(Raw records)
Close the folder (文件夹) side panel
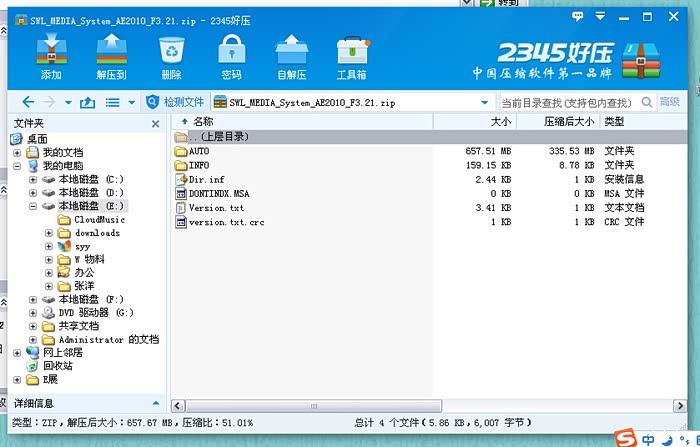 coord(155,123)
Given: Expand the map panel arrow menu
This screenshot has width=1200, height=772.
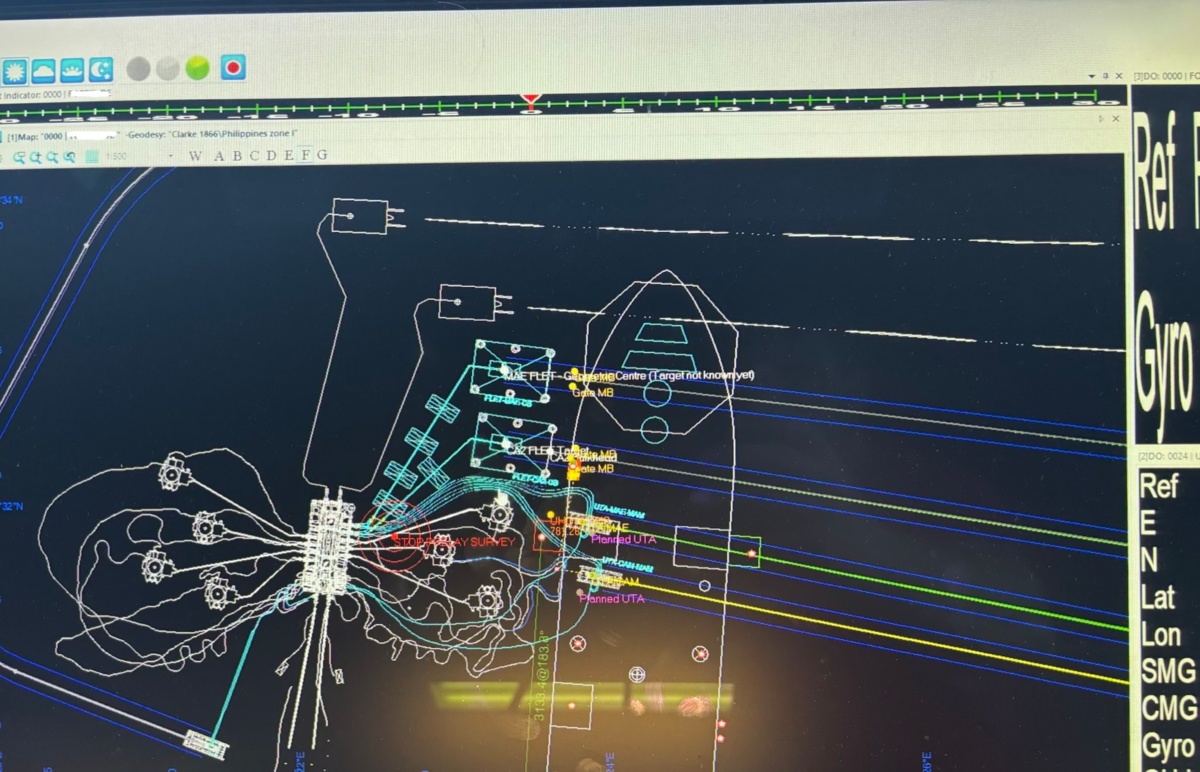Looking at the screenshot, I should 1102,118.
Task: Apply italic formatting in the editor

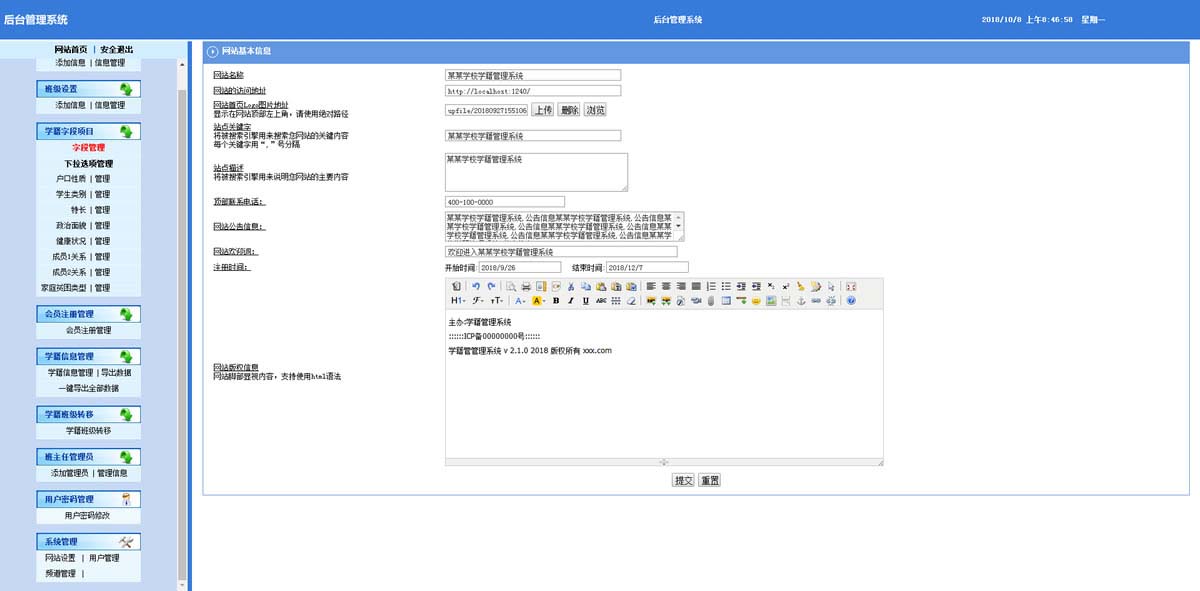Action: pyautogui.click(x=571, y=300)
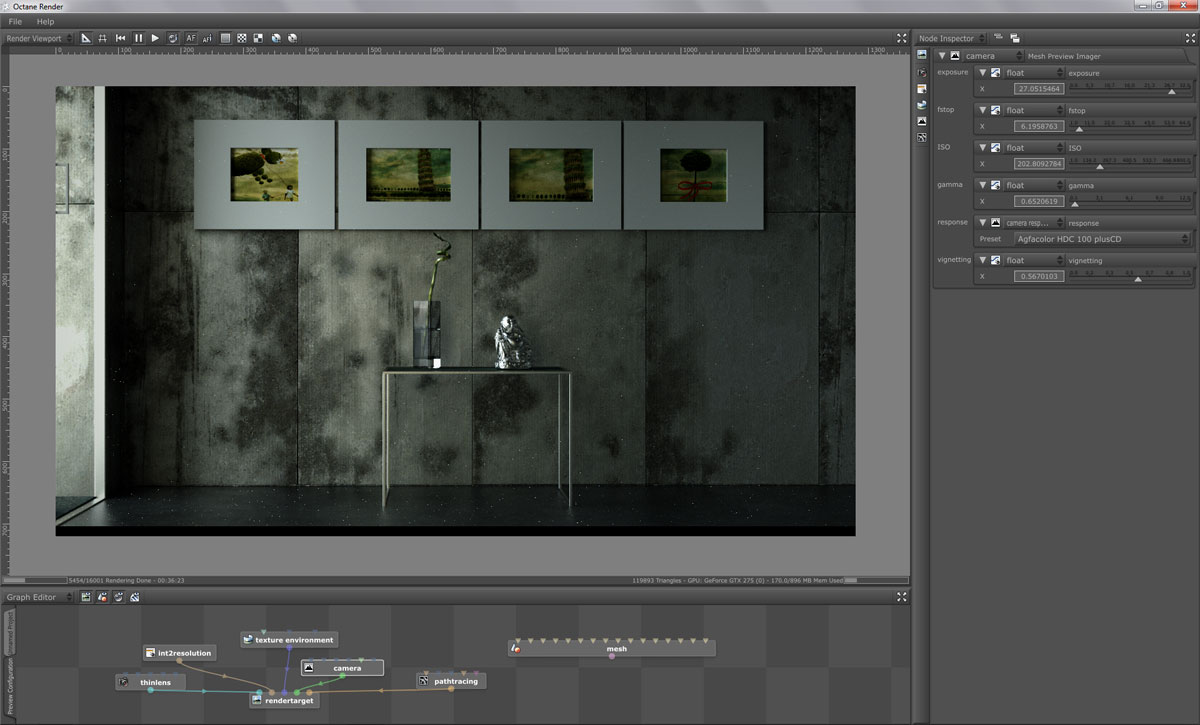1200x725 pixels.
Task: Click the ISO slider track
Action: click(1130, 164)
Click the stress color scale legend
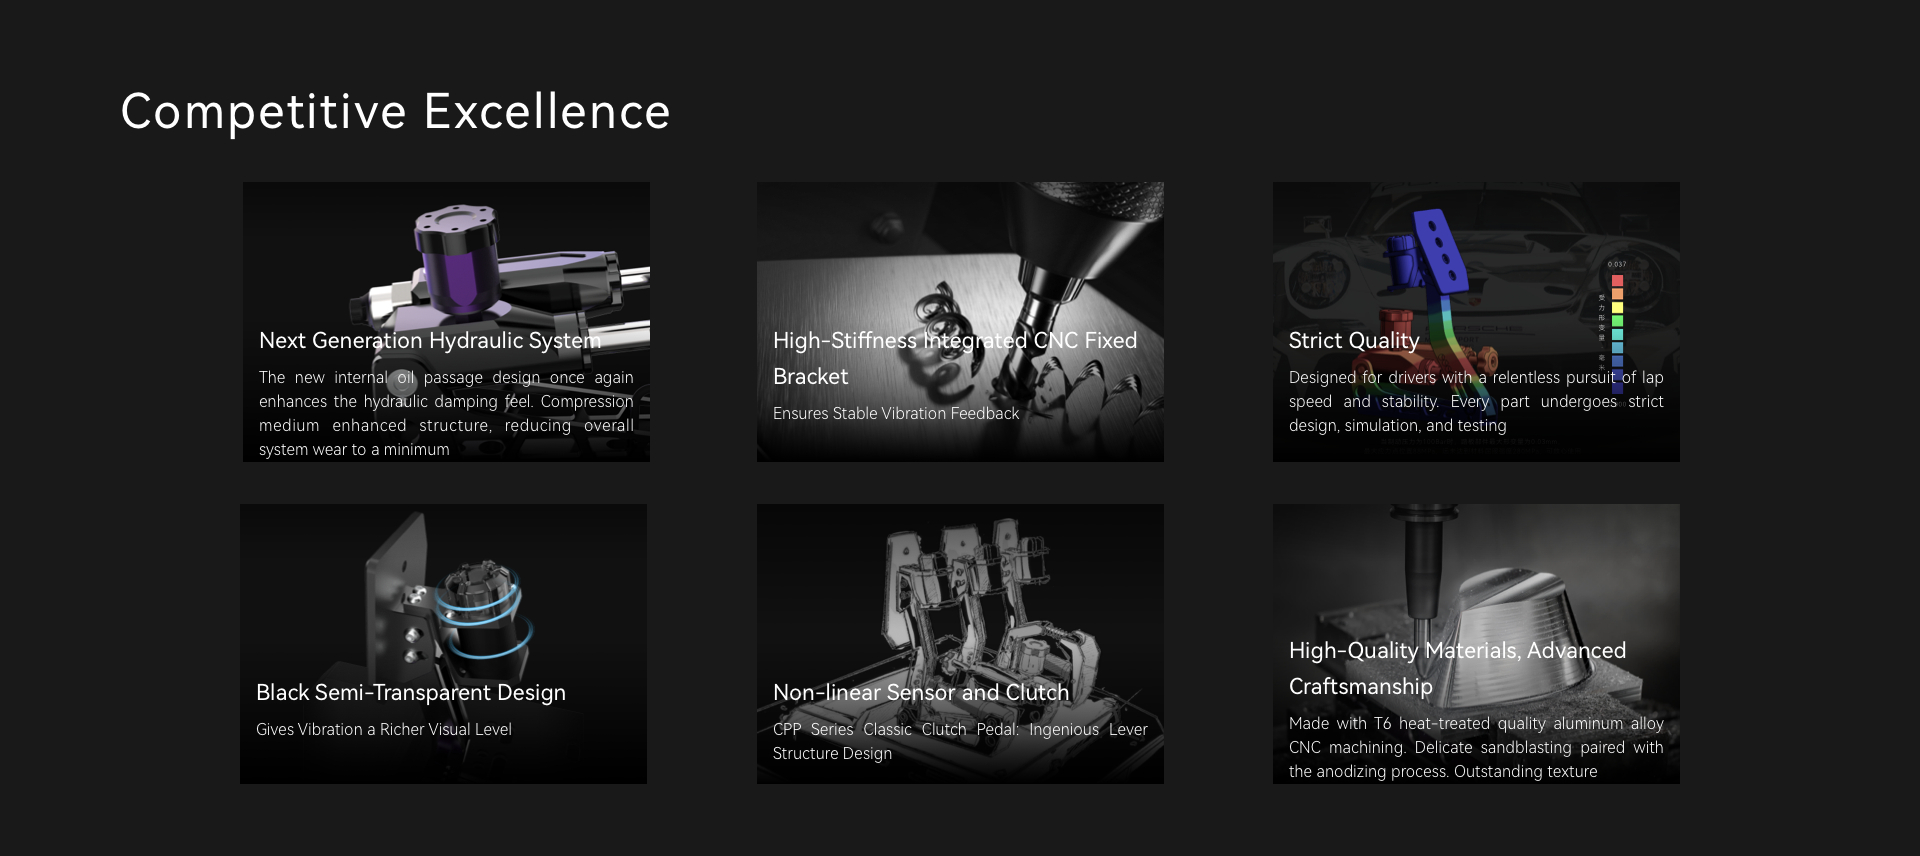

■ **The problem**
Reproduce the listing word for word, starting at the line that contains "Task: Apply italic formatting in the editor" and continuing through the end of the listing, but leave the pictures out.

■ **Expected answer**
Task: Apply italic formatting in the editor

Action: pyautogui.click(x=571, y=300)
1200x725 pixels.
Task: Click the ISO slider track
Action: click(1130, 164)
Click the stress color scale legend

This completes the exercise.